High school millions may come from trust

The £49 million needed to build the new Anderson High School is more likely to come from Shetland Charitable Trust than the SIC’s own reserves, following a decision yesterday.

The services committee voted to tell the full council it favours doing a deal with the charitable trust’s property company Slap to sell the school to it and pay the money back over 30 years at a rate of around £3.2m a year.

Work is due to start on site at the end of June if planning permission is granted at a special meeting on 15th June. The summer holidays will be used for demolition, site preparation and building temporary classrooms for social space and PE.

Any deal involving Slap will only be implemented once the school has been completed, probably around 2013. Because there is no hurry to commit, the council will keep all options open in case a more attractive scenario emerges.
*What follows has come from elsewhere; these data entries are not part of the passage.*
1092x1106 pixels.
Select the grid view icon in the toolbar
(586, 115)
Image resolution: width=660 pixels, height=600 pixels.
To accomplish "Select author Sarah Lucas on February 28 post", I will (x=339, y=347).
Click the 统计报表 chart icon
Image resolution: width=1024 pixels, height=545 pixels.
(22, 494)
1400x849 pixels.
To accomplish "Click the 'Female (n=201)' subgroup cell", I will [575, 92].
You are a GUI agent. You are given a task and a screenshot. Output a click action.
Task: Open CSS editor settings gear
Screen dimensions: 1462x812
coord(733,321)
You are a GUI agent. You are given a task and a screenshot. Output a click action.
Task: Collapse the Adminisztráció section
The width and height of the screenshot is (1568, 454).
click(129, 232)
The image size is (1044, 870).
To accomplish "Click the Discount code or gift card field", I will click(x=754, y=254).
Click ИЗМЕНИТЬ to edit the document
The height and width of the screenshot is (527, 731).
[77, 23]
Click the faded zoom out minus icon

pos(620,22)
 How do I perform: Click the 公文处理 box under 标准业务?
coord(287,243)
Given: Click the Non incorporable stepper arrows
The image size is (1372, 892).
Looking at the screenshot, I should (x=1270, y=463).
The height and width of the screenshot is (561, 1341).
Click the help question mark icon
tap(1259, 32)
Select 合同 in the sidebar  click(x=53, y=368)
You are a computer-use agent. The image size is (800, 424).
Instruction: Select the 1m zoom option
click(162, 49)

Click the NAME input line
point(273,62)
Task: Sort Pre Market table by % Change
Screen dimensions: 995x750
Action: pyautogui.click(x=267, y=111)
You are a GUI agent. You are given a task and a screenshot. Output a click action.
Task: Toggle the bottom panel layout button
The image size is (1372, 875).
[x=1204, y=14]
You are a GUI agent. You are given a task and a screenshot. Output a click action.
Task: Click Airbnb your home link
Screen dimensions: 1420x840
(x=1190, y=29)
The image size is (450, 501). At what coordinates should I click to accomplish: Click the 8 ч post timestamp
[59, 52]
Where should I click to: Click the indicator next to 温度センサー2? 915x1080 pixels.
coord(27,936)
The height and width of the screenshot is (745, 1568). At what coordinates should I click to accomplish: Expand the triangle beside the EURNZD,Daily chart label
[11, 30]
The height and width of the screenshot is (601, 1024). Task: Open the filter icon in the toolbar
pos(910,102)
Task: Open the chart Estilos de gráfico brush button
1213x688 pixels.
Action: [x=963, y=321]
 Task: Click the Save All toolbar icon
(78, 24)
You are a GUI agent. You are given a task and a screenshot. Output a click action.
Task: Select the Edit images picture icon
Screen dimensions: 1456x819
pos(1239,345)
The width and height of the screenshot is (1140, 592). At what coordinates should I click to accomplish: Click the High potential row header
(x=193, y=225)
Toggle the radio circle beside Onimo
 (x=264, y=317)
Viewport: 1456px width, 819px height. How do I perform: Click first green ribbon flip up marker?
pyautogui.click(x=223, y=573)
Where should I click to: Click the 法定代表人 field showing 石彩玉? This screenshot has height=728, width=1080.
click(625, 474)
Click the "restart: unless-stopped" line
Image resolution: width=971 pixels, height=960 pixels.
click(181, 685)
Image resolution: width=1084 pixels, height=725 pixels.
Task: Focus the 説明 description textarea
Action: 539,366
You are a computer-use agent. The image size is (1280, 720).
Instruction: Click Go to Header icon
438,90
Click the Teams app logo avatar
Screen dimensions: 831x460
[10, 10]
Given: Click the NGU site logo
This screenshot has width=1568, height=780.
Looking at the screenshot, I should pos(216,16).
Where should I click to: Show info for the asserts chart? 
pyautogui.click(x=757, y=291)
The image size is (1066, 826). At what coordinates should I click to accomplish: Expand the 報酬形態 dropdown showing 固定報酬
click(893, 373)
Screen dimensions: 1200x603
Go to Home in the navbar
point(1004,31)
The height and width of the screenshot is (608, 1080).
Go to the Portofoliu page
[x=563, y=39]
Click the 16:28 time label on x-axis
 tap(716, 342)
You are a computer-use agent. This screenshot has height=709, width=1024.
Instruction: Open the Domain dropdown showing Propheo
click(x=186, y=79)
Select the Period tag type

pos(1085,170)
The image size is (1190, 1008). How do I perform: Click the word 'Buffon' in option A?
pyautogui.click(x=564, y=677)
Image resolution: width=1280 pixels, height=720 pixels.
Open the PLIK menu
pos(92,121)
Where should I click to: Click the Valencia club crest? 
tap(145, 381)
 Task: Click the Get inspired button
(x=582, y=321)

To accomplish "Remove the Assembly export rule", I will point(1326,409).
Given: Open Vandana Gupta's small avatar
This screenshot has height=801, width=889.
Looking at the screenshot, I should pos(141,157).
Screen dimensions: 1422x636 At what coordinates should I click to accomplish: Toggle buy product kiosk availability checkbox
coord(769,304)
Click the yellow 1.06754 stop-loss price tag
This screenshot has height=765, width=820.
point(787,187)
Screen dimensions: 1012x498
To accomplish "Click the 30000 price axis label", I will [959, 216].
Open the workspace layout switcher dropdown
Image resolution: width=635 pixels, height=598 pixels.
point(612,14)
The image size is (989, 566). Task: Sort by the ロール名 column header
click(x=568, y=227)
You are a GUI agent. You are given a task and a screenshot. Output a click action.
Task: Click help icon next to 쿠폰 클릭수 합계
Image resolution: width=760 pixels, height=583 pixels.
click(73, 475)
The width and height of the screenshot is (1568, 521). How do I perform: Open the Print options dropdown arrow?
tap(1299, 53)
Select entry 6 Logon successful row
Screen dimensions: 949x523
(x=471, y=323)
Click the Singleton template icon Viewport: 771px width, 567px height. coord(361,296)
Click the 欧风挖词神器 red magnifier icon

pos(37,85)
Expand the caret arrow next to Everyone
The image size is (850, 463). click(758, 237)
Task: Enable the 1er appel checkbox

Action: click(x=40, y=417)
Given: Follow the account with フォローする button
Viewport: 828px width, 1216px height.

One slim hope is that a new government funding scheme, the Scottish Futures Trust, might turn out to be a contender to source funds from.

SIC head of finance Graham Johnston is to provide a report in July on the consequences for SIC funds if it was to pay for the school itself, breaching the previously sacred £250m floor on its reserves.

“The cost in the long run isn’t going to be a great deal different whichever way you go,” Mr Johnson told councillors yesterday.

In a report he outlined some of the advantages of opting for a deal with Slap: “It recognises the extraordinary size of the investment required and provides a special means of spreading the cost of that investment with the minimum need for modifying the council’s financial policy framework. It does, however, represent the biggest change in the council’s financial approach since it went debt free in 1992. It is not a change to make lightly.”